● TASK:
Without adding anything, give again the lines from the one holding "You are a computer-use" through the final line of the records, exactly, with both ends included and pictures dropped.

● PROVIDED RECORDS:

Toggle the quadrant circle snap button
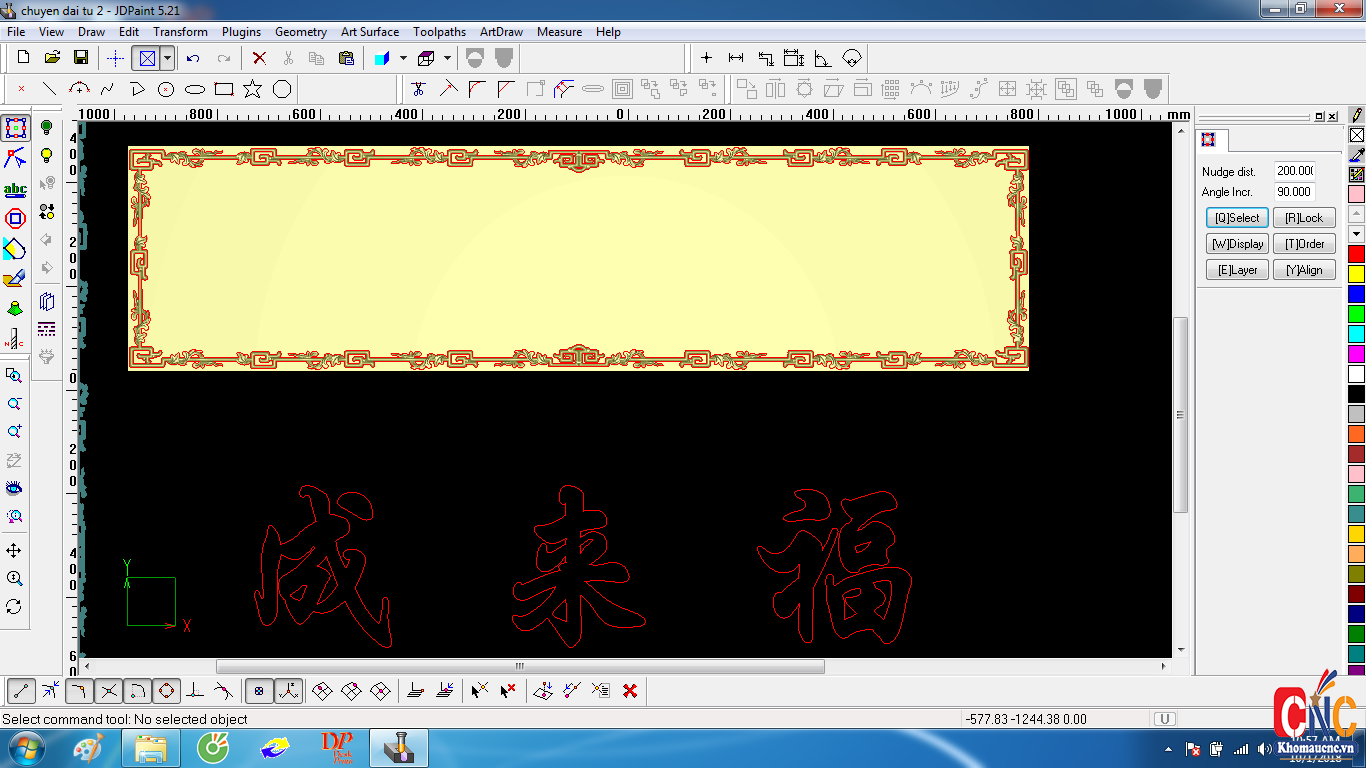Viewport: 1366px width, 768px height. (166, 690)
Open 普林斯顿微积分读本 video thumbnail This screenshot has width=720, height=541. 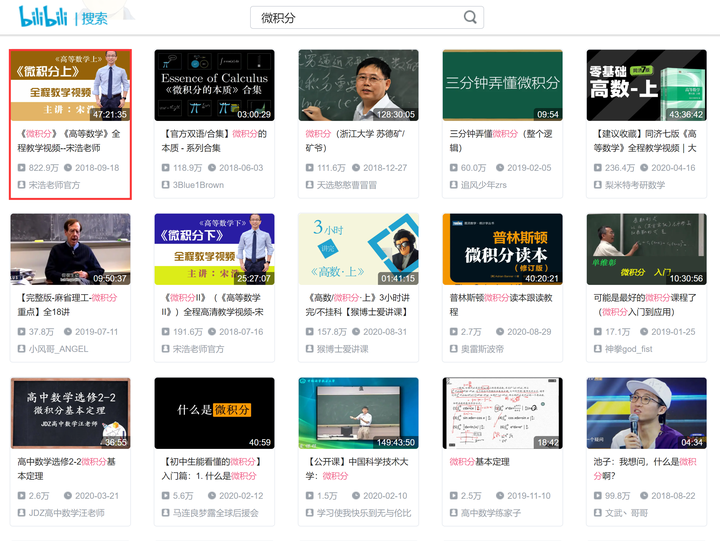(502, 249)
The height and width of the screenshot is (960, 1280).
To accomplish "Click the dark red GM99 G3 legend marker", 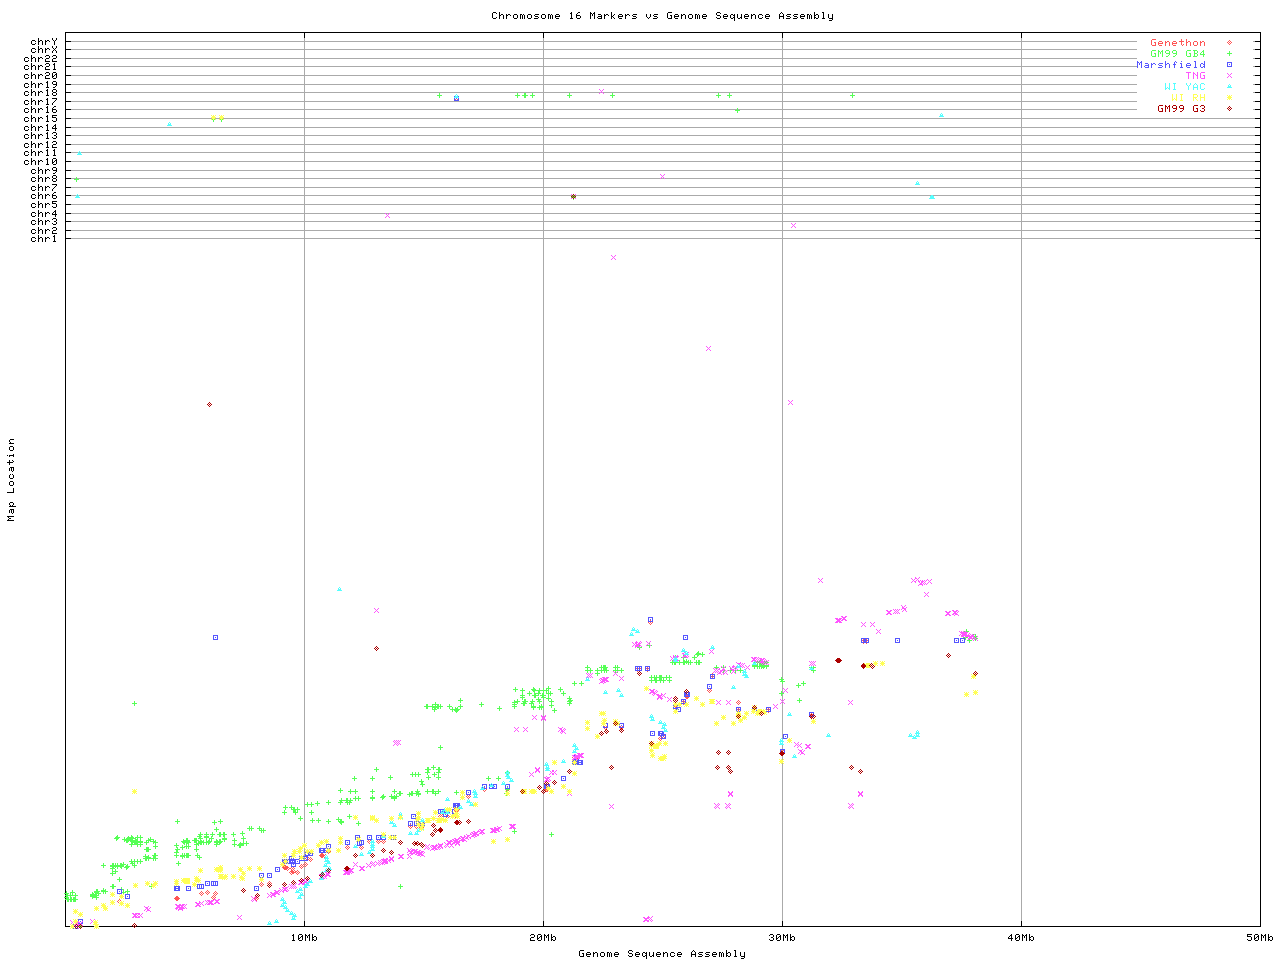I will coord(1229,109).
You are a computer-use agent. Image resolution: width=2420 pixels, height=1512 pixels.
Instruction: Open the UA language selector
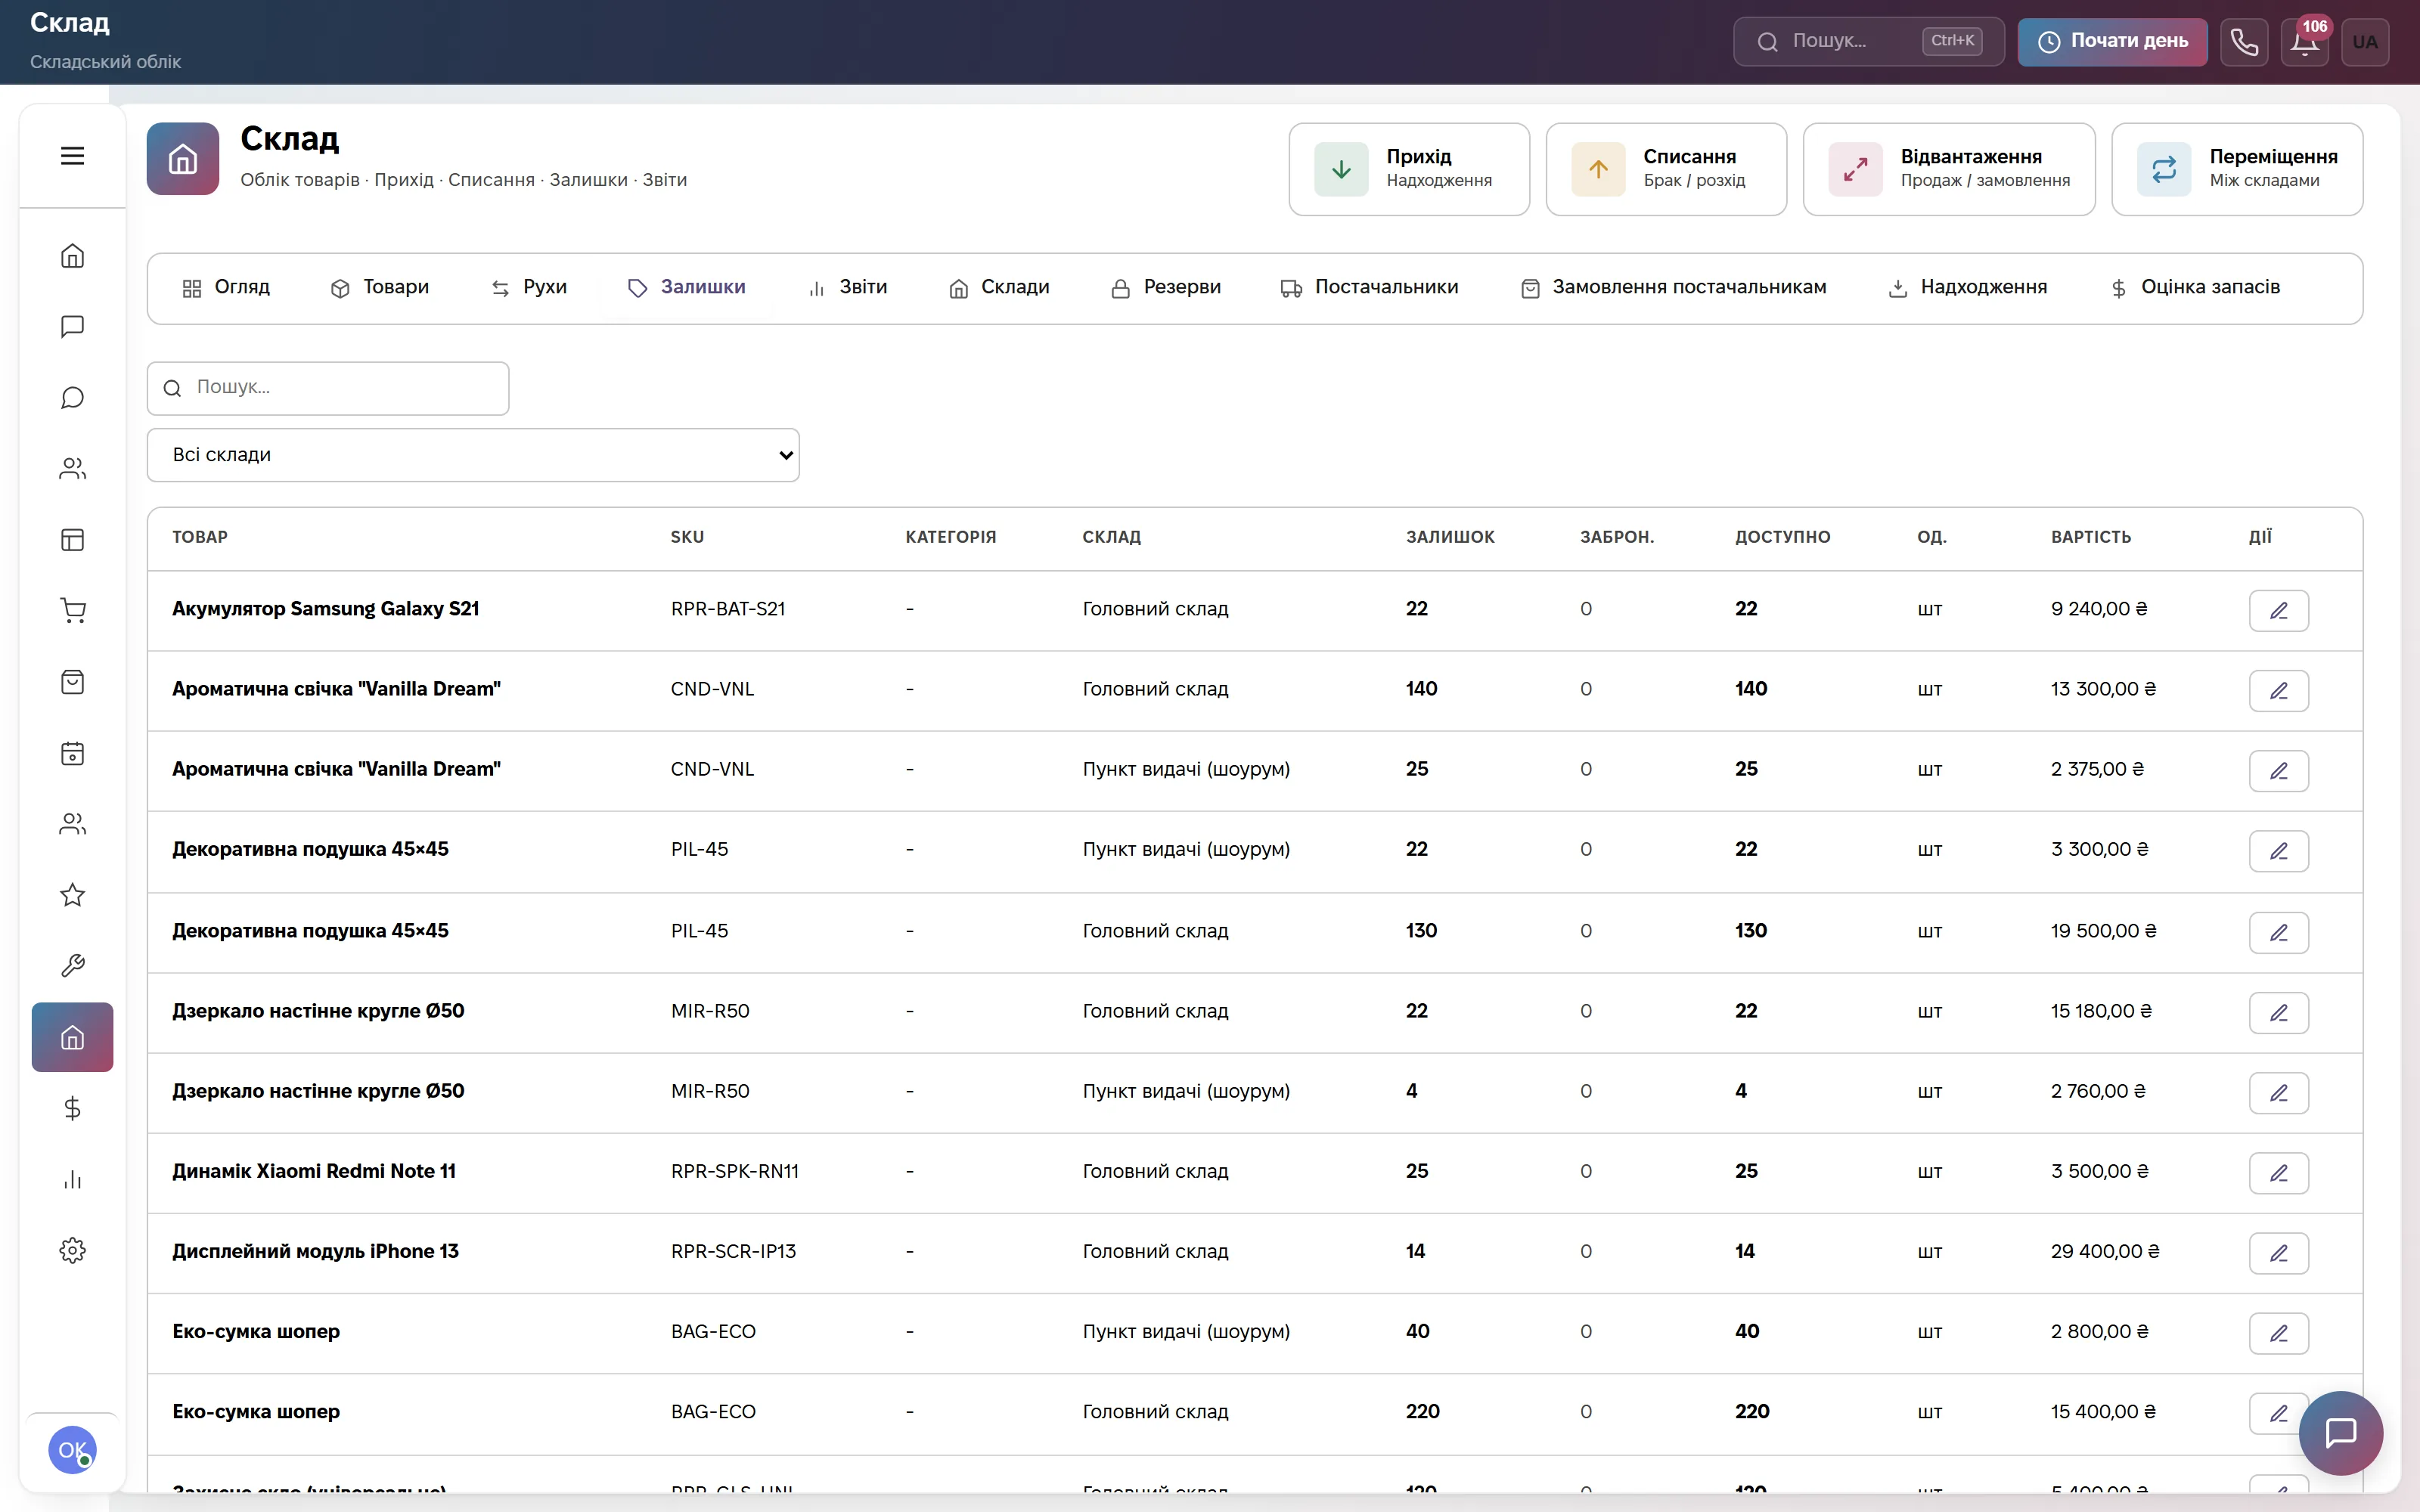click(x=2365, y=42)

● TASK RESPONSE:
You are a computer-use agent. Image resolution: width=2420 pixels, height=1512 pixels.
Instruction: Open the UA language selector
click(x=2365, y=42)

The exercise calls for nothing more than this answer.